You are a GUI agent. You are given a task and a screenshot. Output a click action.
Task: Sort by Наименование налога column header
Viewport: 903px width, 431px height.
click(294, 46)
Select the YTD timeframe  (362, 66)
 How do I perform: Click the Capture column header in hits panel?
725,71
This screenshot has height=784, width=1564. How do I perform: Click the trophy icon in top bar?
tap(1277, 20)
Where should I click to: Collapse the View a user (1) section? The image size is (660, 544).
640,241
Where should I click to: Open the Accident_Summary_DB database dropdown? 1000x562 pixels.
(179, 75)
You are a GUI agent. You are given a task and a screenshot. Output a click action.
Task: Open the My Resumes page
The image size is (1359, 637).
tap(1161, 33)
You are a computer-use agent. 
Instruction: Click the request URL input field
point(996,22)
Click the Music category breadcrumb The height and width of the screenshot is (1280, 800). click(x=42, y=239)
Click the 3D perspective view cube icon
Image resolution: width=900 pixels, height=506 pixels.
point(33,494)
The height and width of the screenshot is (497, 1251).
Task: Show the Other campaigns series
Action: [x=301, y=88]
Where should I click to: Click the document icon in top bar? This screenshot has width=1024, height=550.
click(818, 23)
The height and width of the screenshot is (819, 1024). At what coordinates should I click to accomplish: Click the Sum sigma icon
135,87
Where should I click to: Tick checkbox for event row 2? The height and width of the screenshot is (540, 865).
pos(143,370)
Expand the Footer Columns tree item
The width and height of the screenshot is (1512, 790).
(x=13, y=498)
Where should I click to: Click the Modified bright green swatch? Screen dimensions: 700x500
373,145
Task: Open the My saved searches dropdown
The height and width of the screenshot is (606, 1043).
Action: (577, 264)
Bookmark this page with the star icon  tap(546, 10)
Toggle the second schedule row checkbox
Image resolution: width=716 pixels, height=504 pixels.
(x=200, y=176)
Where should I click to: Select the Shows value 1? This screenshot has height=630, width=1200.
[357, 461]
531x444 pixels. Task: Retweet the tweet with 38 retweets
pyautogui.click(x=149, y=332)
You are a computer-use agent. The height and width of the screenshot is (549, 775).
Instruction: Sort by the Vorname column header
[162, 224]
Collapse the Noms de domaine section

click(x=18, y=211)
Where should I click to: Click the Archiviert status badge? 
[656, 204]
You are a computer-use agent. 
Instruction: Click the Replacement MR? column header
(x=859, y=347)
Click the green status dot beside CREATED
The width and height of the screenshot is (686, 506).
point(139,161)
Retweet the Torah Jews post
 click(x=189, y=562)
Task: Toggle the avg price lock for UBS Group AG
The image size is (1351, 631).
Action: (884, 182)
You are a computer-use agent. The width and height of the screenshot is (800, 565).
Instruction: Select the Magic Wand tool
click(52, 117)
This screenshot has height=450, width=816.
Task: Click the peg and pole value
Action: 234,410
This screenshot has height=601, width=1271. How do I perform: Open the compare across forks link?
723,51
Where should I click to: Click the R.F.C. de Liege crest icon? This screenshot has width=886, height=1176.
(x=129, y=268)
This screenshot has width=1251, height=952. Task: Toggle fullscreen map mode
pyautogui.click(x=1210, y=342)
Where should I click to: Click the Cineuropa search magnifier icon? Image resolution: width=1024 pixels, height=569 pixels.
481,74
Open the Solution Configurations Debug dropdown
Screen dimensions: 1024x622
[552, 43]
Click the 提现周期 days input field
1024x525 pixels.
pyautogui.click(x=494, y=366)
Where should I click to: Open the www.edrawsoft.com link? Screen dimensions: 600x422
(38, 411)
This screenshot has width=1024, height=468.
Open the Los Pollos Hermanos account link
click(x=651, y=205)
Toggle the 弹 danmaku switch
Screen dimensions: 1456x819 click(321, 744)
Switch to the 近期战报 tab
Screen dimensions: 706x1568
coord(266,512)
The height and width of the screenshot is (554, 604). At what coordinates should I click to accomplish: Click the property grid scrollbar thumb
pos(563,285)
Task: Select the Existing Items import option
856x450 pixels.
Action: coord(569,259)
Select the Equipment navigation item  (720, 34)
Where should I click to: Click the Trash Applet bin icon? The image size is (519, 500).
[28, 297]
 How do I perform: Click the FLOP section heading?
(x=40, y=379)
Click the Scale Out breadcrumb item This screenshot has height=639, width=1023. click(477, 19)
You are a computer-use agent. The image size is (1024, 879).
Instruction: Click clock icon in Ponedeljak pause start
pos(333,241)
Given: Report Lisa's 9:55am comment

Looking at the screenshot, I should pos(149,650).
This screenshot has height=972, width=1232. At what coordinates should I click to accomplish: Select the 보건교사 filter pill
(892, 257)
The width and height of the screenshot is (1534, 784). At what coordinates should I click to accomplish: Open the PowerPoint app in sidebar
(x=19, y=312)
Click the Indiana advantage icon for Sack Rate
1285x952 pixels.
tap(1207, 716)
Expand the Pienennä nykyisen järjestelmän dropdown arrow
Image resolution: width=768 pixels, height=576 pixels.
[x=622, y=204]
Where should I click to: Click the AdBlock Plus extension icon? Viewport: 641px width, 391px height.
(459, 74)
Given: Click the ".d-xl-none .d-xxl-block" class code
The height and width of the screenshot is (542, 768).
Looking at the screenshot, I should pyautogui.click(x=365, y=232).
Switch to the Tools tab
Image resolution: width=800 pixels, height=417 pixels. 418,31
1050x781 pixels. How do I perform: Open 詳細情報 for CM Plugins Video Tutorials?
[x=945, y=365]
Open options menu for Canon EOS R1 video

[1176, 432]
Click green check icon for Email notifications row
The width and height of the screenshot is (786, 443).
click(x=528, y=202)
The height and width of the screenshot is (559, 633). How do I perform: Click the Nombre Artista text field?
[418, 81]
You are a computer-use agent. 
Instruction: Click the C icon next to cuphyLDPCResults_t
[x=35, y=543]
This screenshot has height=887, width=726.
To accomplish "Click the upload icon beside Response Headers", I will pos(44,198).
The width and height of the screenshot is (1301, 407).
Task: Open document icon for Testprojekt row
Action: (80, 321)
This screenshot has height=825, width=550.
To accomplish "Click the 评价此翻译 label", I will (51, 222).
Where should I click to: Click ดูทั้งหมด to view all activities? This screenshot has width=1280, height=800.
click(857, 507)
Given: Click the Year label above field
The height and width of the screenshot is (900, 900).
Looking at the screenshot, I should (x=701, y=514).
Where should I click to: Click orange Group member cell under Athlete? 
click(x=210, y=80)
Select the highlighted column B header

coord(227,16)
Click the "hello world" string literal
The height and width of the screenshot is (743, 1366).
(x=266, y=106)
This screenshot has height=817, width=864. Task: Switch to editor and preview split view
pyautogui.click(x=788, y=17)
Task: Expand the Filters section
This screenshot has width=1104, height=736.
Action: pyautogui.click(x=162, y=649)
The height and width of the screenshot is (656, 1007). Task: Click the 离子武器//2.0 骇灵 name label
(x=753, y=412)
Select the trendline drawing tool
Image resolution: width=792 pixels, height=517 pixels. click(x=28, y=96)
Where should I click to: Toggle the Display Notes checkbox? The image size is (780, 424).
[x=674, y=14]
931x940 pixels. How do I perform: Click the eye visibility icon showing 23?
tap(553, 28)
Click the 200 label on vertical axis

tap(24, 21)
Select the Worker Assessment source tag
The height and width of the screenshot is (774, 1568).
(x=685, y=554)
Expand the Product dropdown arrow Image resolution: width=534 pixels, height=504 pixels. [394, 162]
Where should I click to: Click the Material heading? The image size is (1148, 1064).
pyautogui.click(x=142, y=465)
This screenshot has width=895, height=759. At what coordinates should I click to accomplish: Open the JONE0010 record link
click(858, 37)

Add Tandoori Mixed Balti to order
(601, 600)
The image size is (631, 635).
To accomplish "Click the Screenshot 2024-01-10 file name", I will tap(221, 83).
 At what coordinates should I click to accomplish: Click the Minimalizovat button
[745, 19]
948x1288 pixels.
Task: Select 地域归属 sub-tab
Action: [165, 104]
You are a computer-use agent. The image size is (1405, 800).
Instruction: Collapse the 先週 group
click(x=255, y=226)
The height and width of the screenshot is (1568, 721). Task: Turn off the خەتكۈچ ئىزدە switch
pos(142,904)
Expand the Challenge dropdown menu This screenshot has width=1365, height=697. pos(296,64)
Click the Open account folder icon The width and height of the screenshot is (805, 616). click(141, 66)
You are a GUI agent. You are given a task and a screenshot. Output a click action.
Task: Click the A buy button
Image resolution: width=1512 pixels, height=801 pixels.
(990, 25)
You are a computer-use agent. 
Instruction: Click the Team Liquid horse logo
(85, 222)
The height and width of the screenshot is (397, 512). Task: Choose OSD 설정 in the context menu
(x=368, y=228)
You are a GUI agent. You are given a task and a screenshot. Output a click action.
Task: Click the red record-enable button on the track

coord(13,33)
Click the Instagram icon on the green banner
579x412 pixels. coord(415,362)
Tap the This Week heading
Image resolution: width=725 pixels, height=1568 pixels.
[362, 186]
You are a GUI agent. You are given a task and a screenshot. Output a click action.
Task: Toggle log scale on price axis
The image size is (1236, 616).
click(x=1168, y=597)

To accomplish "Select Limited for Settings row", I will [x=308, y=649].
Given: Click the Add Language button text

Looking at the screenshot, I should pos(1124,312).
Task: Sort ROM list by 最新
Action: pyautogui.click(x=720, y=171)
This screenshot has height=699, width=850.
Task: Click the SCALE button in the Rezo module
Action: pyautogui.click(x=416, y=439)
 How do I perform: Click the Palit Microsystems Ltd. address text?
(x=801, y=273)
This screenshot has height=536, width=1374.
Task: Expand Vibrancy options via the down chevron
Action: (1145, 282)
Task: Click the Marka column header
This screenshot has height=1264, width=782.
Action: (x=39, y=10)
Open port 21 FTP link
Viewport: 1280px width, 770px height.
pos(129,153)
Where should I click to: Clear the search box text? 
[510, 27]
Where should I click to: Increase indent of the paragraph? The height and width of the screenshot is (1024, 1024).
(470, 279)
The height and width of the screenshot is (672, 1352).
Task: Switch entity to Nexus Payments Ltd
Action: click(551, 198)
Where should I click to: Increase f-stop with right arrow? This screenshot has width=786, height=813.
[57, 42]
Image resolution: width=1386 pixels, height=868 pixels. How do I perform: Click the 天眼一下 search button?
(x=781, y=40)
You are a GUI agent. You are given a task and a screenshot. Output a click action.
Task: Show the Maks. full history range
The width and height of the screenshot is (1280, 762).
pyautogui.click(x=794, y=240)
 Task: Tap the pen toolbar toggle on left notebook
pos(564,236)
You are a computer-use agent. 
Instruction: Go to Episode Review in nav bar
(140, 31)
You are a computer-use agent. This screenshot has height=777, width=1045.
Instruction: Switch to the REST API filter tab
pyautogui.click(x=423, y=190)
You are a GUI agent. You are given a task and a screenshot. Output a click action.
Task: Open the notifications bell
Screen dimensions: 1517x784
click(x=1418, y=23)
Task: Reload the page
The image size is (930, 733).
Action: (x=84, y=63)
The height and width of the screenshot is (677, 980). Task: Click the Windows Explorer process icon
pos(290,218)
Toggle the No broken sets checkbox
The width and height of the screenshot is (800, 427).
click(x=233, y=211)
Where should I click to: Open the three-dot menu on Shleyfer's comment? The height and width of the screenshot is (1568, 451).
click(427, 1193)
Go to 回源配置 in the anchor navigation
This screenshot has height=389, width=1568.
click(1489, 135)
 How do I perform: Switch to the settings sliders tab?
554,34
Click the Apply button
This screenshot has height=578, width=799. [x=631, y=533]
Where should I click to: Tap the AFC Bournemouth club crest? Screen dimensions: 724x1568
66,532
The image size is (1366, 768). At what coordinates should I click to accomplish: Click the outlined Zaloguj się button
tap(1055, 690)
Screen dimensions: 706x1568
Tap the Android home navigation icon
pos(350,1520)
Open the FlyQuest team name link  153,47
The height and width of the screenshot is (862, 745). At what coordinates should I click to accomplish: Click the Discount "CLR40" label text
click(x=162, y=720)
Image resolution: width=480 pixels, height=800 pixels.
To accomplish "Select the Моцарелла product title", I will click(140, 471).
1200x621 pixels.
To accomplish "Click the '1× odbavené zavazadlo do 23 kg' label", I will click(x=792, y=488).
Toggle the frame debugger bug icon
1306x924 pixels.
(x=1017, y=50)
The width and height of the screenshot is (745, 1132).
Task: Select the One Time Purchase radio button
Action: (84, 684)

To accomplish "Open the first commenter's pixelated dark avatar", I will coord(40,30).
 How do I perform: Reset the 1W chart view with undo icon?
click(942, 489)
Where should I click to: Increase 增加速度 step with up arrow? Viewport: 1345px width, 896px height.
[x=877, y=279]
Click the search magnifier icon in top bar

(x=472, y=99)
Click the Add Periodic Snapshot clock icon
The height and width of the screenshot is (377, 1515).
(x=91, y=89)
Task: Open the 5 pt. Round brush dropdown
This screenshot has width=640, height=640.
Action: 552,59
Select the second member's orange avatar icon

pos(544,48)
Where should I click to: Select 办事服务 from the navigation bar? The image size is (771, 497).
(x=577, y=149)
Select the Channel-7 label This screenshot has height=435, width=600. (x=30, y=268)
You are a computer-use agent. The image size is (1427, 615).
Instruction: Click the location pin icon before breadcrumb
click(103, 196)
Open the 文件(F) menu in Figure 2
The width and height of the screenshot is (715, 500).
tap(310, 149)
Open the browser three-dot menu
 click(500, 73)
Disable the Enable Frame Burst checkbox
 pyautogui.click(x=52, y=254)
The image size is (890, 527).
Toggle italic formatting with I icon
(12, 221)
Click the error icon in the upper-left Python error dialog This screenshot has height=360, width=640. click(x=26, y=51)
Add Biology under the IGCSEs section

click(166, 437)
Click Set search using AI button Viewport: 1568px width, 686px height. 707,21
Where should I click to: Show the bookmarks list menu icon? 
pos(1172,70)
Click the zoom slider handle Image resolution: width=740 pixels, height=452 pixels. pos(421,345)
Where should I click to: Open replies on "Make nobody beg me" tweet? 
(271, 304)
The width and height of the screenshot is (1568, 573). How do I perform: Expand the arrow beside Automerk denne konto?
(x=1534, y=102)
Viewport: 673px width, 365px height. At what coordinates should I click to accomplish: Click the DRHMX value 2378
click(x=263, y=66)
__________
From the line with "You are a computer-use agent. The image size is (1427, 615)." through the final line of the records, return each line exactly. Leave out the rest.

You are a computer-use agent. The image size is (1427, 615).
Instruction: Click the location pin icon before breadcrumb
click(103, 196)
Open the 文件(F) menu in Figure 2
The width and height of the screenshot is (715, 500).
tap(310, 149)
Open the browser three-dot menu
 click(500, 73)
Disable the Enable Frame Burst checkbox
 pyautogui.click(x=52, y=254)
The image size is (890, 527).
Toggle italic formatting with I icon
(12, 221)
Click the error icon in the upper-left Python error dialog This screenshot has height=360, width=640. click(x=26, y=51)
Add Biology under the IGCSEs section

click(166, 437)
Click Set search using AI button Viewport: 1568px width, 686px height. 707,21
Where should I click to: Show the bookmarks list menu icon? 
pos(1172,70)
Click the zoom slider handle Image resolution: width=740 pixels, height=452 pixels. pos(421,345)
Where should I click to: Open replies on "Make nobody beg me" tweet? 
(271, 304)
The width and height of the screenshot is (1568, 573). How do I perform: Expand the arrow beside Automerk denne konto?
(x=1534, y=102)
Viewport: 673px width, 365px height. At what coordinates should I click to accomplish: Click the DRHMX value 2378
click(x=263, y=66)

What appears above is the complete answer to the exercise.